Néanmoins, l’auteur de L’Histoire de la folie a compris ce qu’il y avait à tirer d’une pensée susceptible de compléter sa propre archéologie du savoir. Maurice Blanchot est celui qui ouvre sur la béance du sujet et une disparition non seulement des humiliés dans les trous de la société mais des errants humains au sein d’eux-mêmes. Blanchot comme Beckett vont « enseigner » à Foucault comment l’effacement du « qui je suis » et du « si je suis » crée l’apparition du langage dans le moi perdu. Blanchot le théorise, Beckett le scénarise. Et Foucault écrit : « Voilà que nous nous trouvons devant une béance qui longtemps nous est demeurée invisible : l’être du langage n’apparaît pour lui-même que dans la disparition du sujet ».
Dans son essai, le philosophe montre comment Blanchot est à l’origine d’une expérience des limites qui dépassent l’existence pour atteindre l’essence de l’être en « une pensée qui se tient hors de toute subjectivité pour en faire surgir comme de l’extérieur les limites, en énoncer la fin, en faire scintiller la dispersion et n’en recueillir que l’invincible absence ».Une telle approche crée l’extériorité au gai savoir de Foucault, la forme de sa négativité. D’où sa formule « pensée de dehors » pour signifier le sens de la quête de Blanchot.

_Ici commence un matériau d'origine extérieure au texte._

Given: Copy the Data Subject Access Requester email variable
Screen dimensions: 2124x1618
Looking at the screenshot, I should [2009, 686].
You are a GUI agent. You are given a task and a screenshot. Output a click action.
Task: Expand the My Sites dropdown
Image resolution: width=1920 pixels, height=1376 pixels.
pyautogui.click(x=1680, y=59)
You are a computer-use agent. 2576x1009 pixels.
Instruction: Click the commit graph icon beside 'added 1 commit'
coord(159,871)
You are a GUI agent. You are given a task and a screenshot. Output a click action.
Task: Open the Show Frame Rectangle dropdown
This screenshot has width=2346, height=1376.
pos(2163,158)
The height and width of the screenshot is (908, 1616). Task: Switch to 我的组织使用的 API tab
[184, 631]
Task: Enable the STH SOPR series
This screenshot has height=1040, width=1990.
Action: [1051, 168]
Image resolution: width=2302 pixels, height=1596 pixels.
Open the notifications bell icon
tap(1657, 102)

Il est difficile d’affirmer si Foucault a réellement saisi tout les enjeux de la subjectivité du moi absent que Blanchot évoque dans « celui qui ne m’accompagnait pas ». Il deviendra chez Beckett le chef de file d’une une « compagnie » de compagnons qui finiront par perdre non seulement leur identité mais leur nomination.
Passer comme le fait Foucault de l’archéologie du sujet au sujet lui-même nécessitait d’envisager la plongée en cette zone de non droit de l’être ou de son man’s land. Le philosophe n’en fait pas sa tasse de thé mais il garde le mérite de reconnaître à Blanchot cet apport qui transcende la pensée des Kierkegaard et des Nietzsche. Grâce à l’auteur du Pas au-delà, l’impersonnel est la personne du langage qui échappe à l’emprise du « je » objectivement neutralisé.
Il n’est pas sûr que le « Qui parle ?» que Foucault « imagine » chez Blanchot soit le « bon ». Le philosophe, prisonnier de son corpus classique, raisonne en notion de « Persona » (pour parler comme Bergman) qui n’est pas celui de l’auteur de La littérature et le mal. Ce dernier à partir du début des années 50 est bien loin des termes religieux, juridiques, politiques qui autorisent ou interdisent à l’être de se trouver élevé ou non au rang de sujet de droit universel. La disposition d’énonciation chez Blanchot est d’un ordre à la fois plus ontologique, épistémologique.
La tête bien faite de Foucault n’était pas intéressée par un sujet fondé ni sur la personne, ni même son imago. Le cadre vide des héros de Blanchot et de Beckett faisait courir un risque à la pensée du philosophe de l’histoire ou un “pas” qu’il ne pouvait franchir. Il trouva néanmoins là une extrapolation poétique. Opérationnelle certes, mais qu’il fallait tenir éloigné du système qu’il montait.
Il est des hommages sincères qui peuvent ressembler malgré tout à des fins de non-recevoir.
jean-paul gavard-perret
Michel Foucault, La pensée du dehors, Editions Fata Morgana, Fontfroide le Haut, 2018, 64 p. — 13,00 €.